I agree with OP, it shouldn't behave like this because the expectation with screenshot software is that it doesn't add any metadata and if it would it should be explicit and probably opt-in.
I'm not sure where you got that idea but I assume the opposite. Many devices add metadata by default
If you have the Mossad targetting you, that's an extreme edge-case which has no place in an argument about online privacy.
Except who's trying to argue? I'm merely asking if anyone knows a way to prevent metadata from being saved to my screenshots. I'm not looking for an argument.
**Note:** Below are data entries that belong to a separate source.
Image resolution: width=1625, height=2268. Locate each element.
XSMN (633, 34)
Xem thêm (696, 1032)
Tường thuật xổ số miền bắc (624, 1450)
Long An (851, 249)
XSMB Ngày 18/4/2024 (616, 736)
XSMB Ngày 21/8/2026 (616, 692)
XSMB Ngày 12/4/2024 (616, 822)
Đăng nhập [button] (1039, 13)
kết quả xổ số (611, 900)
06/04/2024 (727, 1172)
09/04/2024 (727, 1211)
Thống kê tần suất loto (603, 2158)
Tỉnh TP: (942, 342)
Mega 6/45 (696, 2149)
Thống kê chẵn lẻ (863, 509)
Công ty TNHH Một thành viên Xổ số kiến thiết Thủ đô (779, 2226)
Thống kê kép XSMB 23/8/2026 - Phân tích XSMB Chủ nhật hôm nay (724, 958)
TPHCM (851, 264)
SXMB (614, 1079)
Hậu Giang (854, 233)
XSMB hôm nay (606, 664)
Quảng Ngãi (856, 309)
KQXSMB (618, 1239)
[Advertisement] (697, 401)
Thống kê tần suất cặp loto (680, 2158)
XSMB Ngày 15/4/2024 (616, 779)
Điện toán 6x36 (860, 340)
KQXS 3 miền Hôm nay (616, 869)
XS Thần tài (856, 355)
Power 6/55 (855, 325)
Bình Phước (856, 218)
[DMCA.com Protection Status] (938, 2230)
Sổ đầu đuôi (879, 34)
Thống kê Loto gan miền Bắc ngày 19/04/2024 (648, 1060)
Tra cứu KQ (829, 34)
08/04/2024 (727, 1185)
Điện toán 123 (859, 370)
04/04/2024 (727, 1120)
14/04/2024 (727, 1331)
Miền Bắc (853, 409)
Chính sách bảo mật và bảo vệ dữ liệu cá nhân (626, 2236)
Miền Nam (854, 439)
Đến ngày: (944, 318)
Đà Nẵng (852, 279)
If this type of inquiry doesn't belong in this community, I'd gladly take advice on where to ask instead.
If you're not looking to question your views, then ignore people like me who do. Though as a general rule of thumb, not questioning your own views may not be the best strategy in life but you do you.
Except you aren't questioning anyone's views, you're making an argument that barely touches the subject it responds to. And doing so in a very argumentative and condescending way.
So yeah, it doesn't really belong in a civil discussion.
It's fine to as that sort of question; I wouldn't say it doesn't "belong in this community". That doesn't mean it makes sense to care about this which is what I wanted to point out.
Combined with your user agent string, timezone, IP address etc it allows you to be tracked more accurately through probabilistic matching on the internet. All this stuff gets recorded as a matter of course when you visit websites and send emails.
That argument ignores that you need an account to upload pictures in most places (including here); you're already identified.
Ignoring that, while it is technically true that the Android version adds a data point and therefore identifying bits of information, you'd still be one of 10^5 - 10^6 people in the same time zone with the same device/version combo unless you're using some extremely uncommon device or are in an extremely unpopulated time zone. Compared to user agent and IP address, this is extremely little information and I'd argue quite useless without. If you need such strongly identifying data to even make any use of this, I don't think it's worth worrying about.
Besides, if you control a forum or other site that allows picture uploads and wanted to identify a user, there are so much better methods than any of this.
So ... do you have a way to stop screenshots from saving metadata to my screenshots or not? I've indicated my wishes. If you don't want to help, then please ignore the post.